Since our earlier post more guidance has been issued by various authorities and the process is continuing. Details can be found on our Discussion Group .
This post updates and sumarises our meetings with Councillor Asser in anticipation of further discussion at our monthly meeting on Monday (1 June)
On 27 May there was a meeting of Manor Park residents with Councillors Dawood and Patel, Councillor Asser, and Newham Officers to discuss active travel. A significant proportion of participants were our members. The next day Councillor Asser, supported at officer level by Richard Wadey, met 9 of us. We should record our gratitude for the time and effort all these have given to meeting with us.
Throughout this process we have collated and shared all the suggestions that have come to us for active travel improvements and also provided a list of “quick wins”.
It was clear that Councillor Asser and his team of officers had been working and thinking very hard and had been in discussion with neighbouring boroughs and outside experts. They have been very transparent. He outlined the challenges he faced: (a) money, (b) a determination on his part that to ensure that schemes could actually be put in place on the ground, (c) a desire that temporary schemes should become permanent, (d) avoiding criminal removal of temporary schemes as has been experienced with one of the school street pilots, (e) resources, (he did mention that some furloughed TfL staff had been called upon), and (f) the fact that Newham was starting from behind other, more progressive authorities.
The Council was concentrating at present on pavement widening, cycle paths, School Steets and resurrecting plans for low traffic neighbourhoods hit by withdrawal of old funding sources by TfL.
Councillor Asser explained his approach of seeking to address the entrenched motor car lobby in Newham by speaking to residents and businesses direct.
On funding:
- The Council has or is on the point of applying for £2m from a TfL emergency pot;
- It is monitoring the allocation of the Government’s announced £250m of which £25m has been allocatedto London;
- It is actively pursing an emerging extra (as yet indeterminate) sum from the Government for road closures and School Streets;
- The Council is spending £1m from its existing capital fund. Further decisions would have to be made to “rebalance” money allocated to “Keep Newham Moving” under the old regime.
In practical terms:
- A Cabinet meeting will take place on 11 June for decisions to be made (including on the parking permit scheme consulted upon prior to the current crisis):
- Experimental Traffic orders are being prepared, in conjunction with Waltham Forest to implement the joint Low Traffic Neighbourhood previously at the planning stage and on which early consultation had taken place;
- Discussions had been initiated with TfL on converting bus lanes on main corridors to 24 hr operation and Councillor Asser agreed that these discussions ought ot include the question of rephasing lights;
- Next week a portal should go live for the public to record their suggestions for schemes;
- Applications for funding are being made and prepared – which involves specific schemes.
We for our part stressed the following:
- Ugenct action is vital given that lives are at stake.
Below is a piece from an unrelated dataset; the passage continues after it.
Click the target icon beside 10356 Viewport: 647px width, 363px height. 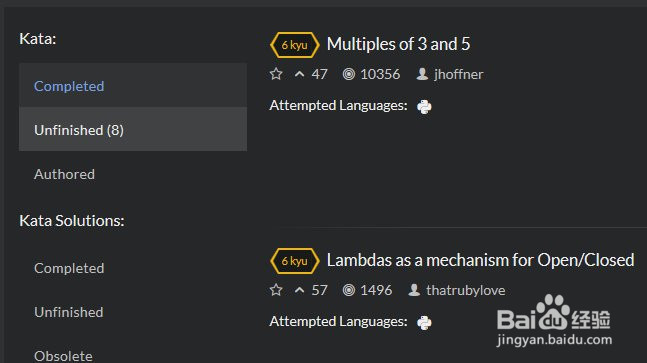pyautogui.click(x=349, y=74)
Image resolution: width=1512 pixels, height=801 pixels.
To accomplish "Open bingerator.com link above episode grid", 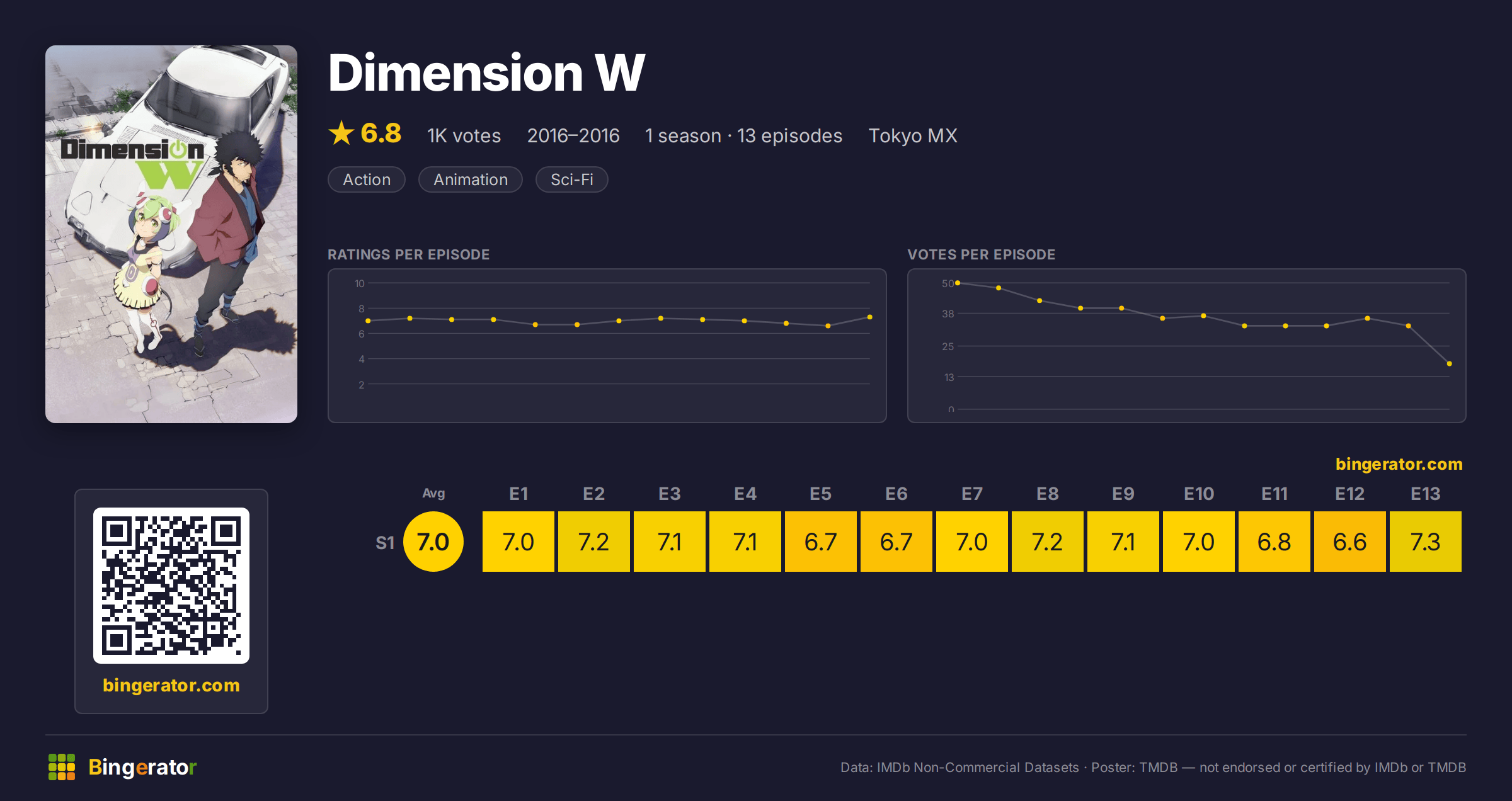I will click(x=1399, y=464).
The Mayor has rightly and eloquently publicised the particular problems that Newham faces. It would be damaging if the Council is not seen to be doing everything it can to directly address those problems.
- Extra resources should be pulled in if needed; we offered practical help.
- The Council needed to avoid extreme risk aversion in the face of the motor car lobby that could not be entirely overcome. Elsewhere where measures have been put in place they have proved popular.
- There were a host of minor measures that would help active travel, many of which we have raised and which fall outside the main schemes being currently worked on. These should be followed up, especially when put on the portal, as this would not only improve the conditions for active travel but increase public engagement if suggestions are seen to be acted upon.
Our plea for urgency has since been reinforced as it emerged that Government funding will be withdrawn if schemes are not meaningful and not completed in less than 10 weeks. Over 1 month will have passed between the Government’s original guidelines envisaging action within weeks and and the crucial Cabinet meeting. In the meantime other Councils have made significantly more progress.